Senate bill proposes tax cuts for companies that develop, manufacture in US

Sens. Pat Roberts (R-KS) and Chris Coons (D-DE) are co-sponsoring legislation that would incentivize companies to develop and manufacture products in the United States.

The Invent and Manufacture in America Act would provide tax cuts for companies that not only conduct research and development in the United States, but also manufacture products resulting from this research and development (R&D) in the country.

“Research and development in new technologies and new products is an important source of economic growth,” Roberts said. “The new technologies, products, and lower prices generated by investments in R&D create new jobs, raise wages, and create new demand for goods and services.
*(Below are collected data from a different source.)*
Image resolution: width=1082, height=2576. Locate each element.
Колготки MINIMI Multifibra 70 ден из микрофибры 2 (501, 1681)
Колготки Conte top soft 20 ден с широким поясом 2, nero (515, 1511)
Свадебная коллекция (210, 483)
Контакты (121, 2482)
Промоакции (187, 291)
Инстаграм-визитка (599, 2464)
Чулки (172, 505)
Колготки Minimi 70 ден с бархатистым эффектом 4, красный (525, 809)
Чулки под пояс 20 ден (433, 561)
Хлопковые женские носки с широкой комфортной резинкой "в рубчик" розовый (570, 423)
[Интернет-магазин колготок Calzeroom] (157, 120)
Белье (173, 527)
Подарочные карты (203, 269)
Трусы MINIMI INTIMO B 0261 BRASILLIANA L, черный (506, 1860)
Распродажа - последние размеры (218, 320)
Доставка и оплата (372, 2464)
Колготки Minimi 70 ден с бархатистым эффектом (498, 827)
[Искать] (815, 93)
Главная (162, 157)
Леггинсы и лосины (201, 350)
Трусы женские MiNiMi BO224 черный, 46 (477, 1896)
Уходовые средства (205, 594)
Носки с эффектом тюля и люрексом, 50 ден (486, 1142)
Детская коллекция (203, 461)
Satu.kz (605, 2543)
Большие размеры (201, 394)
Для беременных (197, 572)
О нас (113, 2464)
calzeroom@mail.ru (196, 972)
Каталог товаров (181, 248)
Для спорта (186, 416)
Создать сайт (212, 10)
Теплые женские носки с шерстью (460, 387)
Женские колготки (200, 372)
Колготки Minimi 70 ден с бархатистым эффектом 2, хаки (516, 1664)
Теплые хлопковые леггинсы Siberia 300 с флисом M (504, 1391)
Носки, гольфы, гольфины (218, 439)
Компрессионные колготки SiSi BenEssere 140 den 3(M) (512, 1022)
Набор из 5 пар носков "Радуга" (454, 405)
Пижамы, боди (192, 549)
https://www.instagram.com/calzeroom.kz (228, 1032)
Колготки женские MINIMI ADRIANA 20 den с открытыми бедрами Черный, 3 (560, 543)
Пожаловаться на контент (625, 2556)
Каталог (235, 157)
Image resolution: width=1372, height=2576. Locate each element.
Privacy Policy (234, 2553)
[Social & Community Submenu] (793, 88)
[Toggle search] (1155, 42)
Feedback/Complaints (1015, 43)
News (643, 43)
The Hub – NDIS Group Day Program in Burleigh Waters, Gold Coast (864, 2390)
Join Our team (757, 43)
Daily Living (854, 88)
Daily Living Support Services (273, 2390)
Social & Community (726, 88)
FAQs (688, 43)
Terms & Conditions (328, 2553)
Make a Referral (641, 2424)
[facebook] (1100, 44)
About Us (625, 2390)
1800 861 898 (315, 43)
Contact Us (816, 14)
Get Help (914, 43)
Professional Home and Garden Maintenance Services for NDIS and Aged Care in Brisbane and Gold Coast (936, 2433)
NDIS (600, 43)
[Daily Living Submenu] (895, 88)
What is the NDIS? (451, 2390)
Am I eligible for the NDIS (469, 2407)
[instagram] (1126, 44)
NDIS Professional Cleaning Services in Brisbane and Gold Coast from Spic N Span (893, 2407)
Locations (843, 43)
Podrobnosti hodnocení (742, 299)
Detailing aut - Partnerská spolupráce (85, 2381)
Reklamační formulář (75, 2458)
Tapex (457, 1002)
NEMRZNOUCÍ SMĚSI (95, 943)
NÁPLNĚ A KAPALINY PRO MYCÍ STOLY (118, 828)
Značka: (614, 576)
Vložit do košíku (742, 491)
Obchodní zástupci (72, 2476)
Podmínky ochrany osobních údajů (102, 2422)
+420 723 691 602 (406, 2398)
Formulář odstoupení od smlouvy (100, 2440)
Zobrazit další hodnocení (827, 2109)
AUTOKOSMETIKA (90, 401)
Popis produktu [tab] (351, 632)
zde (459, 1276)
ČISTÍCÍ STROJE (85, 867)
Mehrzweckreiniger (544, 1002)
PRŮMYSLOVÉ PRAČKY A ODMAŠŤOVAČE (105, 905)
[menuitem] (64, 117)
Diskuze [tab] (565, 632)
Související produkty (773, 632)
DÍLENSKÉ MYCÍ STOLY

Our legislation would increase cash flow for small businesses and start-ups involved in R&D intensive activities by reducing past, current and future tax liabilities leading to permanent tax savings.”

The bill enhances the value of the R&D tax credit by up to 25 percent for companies that perform the majority of manufacturing operations in the United States. The enhancement is graduated so that the credit rate increases as the percentage of a company’s domestic manufacturing operations increases.

“To remain the world’s leading economy in the 21st century, we must continue to expand investments in research and development, which is the lifeblood of economic growth,” Coons said. “But it’s not simply enough to invent products in the United States. Those products should also be manufactured here. A strong, growing manufacturing sector will create jobs and drive more foreign direct investment and reshoring to the United States. That’s why I’m proud to partner with Senator Roberts to introduce bipartisan legislation that will help companies invent and make their products in America.”

Scientific and technological innovation accounts for nearly 50 percent of economic growth in the United States, the bill’s sponsors said. R&D investments, however, have remained relatively stagnant for more than a decade, increasing only 1.6 percent annually since 2000.

During this same time, other nations have dramatically increased R&D investments, the senators said. Germany, Japan, and South Korea all spend more on R&D than the United States as a share of GDP.

Since 2000, the country has lost more than 5 million manufacturing jobs and more than 70,000 manufacturing plants have closed or moved offshore.

“The ‘Invent and Manufacture in America Act’ amplifies the success of the R&D tax credit by expanding its benefits to more fully serve the American worker,” Keith Roe, president of the American Society of Mechanical Engineers (ASME), said. “When American innovations are manufactured abroad, we surrender our competitive advantage. This bill will strengthen innovation at home and make the United States more competitive globally by encouraging more domestic R&D and manufacturing. When goods and technologies are manufactured where they are invented, it promotes further advances and allows the entire innovation pipeline to reinvigorate itself more quickly.”

The legislation has been endorsed by ASME, Information Technology Innovation Foundation (ITIF), American Small Manufacturers Coalition (ASMC), and National Council for Advanced Manufacturing.